Why we can’t wait

Samuel Wakefield
Families for Education
3 min readMar 5, 2019

Something happened on the way to educational equity in our country. Somehow a movement for real change that should have nearly universal appeal has become fractured and divided. For the life of me, I can’t fully understand why. I mean, in many ways I understand the political and cultural roots of our divide, but it seems like we’re making this more complicated than it has to be. When did we lose sight of our promised land in education, and could it be that we’ve never really shared a united vision in the first place? Where’s our collective sense of urgency?

Last night I joined a powerful group of parents who were simply advocating for the rights of their kids to have an excellent education. They’ve done their research and their homework, and they were vocalizing their support for a policy that they believed if implemented appropriately with their partnership, could lead to transformative change for their students. What’s most important is that this movement doesn’t look like most “movements” we see today in education. It’s a movement by parents, for parents, and specifically our most vulnerable parents, i.e the ones typically disenfranchised from the public education system to begin with. It has been the joy of my life to see people who once assumed they were powerless start to discover their real power, and demand a seat at the table.

Yet, this isn’t the news getting covered. Look across our country right now and you’ll see teachers striking and unions leading the conversation about what needs to happen next in education. As an educator and a parent of students in public schools, I understand the duality of roles. On the one hand, educators have for years been the scapegoats of everything that’s wrong in public education, so much so that we’ve created a wounded animal. On the other hand, anytime you pit the needs of adults against the needs of kids in a zero sum game, adults will lose every time (and twice on Sundays).

Another smaller, but equally disturbing trend that I’m noticing is the real fear that exists on the part of multiple participants.
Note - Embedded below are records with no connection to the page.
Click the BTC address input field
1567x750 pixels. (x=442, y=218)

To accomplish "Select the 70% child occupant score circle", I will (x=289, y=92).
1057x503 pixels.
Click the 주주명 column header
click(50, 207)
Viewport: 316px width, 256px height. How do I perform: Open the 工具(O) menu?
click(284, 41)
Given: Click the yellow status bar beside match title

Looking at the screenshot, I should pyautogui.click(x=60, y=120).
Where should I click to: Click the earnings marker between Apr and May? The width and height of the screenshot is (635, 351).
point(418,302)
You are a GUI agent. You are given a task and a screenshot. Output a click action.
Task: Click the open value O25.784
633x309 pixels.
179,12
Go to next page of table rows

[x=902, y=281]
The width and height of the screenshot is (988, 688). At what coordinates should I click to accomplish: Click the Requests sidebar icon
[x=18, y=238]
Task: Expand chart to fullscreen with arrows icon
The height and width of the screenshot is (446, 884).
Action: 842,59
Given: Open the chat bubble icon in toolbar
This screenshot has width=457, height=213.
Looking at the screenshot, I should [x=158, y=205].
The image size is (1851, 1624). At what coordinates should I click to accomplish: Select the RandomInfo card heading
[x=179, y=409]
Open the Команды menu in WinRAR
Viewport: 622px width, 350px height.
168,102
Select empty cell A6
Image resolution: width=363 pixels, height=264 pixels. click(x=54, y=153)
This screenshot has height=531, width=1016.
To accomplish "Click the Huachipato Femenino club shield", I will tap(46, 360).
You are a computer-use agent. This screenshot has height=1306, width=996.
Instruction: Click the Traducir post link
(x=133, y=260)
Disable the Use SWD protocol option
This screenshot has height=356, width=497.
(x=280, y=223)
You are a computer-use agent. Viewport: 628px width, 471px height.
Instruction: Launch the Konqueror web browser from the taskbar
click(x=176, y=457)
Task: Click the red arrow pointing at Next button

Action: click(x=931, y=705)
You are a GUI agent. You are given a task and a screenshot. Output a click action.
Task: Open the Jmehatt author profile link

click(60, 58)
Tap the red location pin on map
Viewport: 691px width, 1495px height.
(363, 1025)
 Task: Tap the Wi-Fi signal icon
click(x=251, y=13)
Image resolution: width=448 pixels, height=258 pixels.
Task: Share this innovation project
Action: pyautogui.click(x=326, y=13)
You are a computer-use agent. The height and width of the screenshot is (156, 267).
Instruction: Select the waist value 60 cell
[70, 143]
There’s the old guard who staunchly defend the status quo as if doing nothing will solve any problems. I guess they are afraid of change, and perhaps what change might mean for them. There are the weak willed political leaders who are too timid to operate with a sense of urgency when real change is necessary (one board member last night actually requested to table a vote in order to “take the heat off” as opposed to actually having the guts to do the right thing). Then, there are those who sit on the sidelines, afraid to get involved in the first place.

In the words of the Lorax, a classic tale by Dr. Seuss:

Unless someone like you cares a whole awful lot, nothing is going to get better. It’s not.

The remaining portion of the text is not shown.